Task instructions =>
The expected reply is all of the data, returned exactly.

++++ Material provided

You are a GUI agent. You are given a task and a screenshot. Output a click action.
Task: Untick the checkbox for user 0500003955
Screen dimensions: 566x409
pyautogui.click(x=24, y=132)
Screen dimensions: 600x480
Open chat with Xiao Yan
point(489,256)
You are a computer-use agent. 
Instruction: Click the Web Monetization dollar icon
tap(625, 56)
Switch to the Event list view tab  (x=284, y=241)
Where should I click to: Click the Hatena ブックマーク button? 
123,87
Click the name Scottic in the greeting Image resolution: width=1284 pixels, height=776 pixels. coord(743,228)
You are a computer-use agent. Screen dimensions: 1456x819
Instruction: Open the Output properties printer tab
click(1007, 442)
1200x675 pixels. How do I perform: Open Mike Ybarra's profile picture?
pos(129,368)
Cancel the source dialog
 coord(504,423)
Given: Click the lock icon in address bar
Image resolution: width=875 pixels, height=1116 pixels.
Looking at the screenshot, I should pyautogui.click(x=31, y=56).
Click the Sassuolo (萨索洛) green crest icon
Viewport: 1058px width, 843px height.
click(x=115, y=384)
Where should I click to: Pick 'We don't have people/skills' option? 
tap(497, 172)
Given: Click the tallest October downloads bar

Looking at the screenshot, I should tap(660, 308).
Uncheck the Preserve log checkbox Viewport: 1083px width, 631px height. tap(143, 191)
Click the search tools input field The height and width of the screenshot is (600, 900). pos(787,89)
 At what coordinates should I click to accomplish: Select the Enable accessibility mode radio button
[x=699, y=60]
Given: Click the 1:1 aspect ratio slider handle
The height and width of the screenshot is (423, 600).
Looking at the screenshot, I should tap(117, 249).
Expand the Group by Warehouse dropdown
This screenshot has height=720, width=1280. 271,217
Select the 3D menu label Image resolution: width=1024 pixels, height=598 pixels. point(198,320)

++++++++

Task response =>
You are a GUI agent. You are given a task and a screenshot. Output a click action.
Task: Untick the checkbox for user 0500003955
Screen dimensions: 566x409
pyautogui.click(x=24, y=132)
Screen dimensions: 600x480
Open chat with Xiao Yan
point(489,256)
You are a computer-use agent. 
Instruction: Click the Web Monetization dollar icon
tap(625, 56)
Switch to the Event list view tab  (x=284, y=241)
Where should I click to: Click the Hatena ブックマーク button? 
123,87
Click the name Scottic in the greeting Image resolution: width=1284 pixels, height=776 pixels. coord(743,228)
You are a computer-use agent. Screen dimensions: 1456x819
Instruction: Open the Output properties printer tab
click(1007, 442)
1200x675 pixels. How do I perform: Open Mike Ybarra's profile picture?
pos(129,368)
Cancel the source dialog
 coord(504,423)
Given: Click the lock icon in address bar
Image resolution: width=875 pixels, height=1116 pixels.
Looking at the screenshot, I should pyautogui.click(x=31, y=56).
Click the Sassuolo (萨索洛) green crest icon
Viewport: 1058px width, 843px height.
click(x=115, y=384)
Where should I click to: Pick 'We don't have people/skills' option? 
tap(497, 172)
Given: Click the tallest October downloads bar

Looking at the screenshot, I should tap(660, 308).
Uncheck the Preserve log checkbox Viewport: 1083px width, 631px height. tap(143, 191)
Click the search tools input field The height and width of the screenshot is (600, 900). pos(787,89)
 At what coordinates should I click to accomplish: Select the Enable accessibility mode radio button
[x=699, y=60]
Given: Click the 1:1 aspect ratio slider handle
The height and width of the screenshot is (423, 600).
Looking at the screenshot, I should tap(117, 249).
Expand the Group by Warehouse dropdown
This screenshot has height=720, width=1280. 271,217
Select the 3D menu label Image resolution: width=1024 pixels, height=598 pixels. point(198,320)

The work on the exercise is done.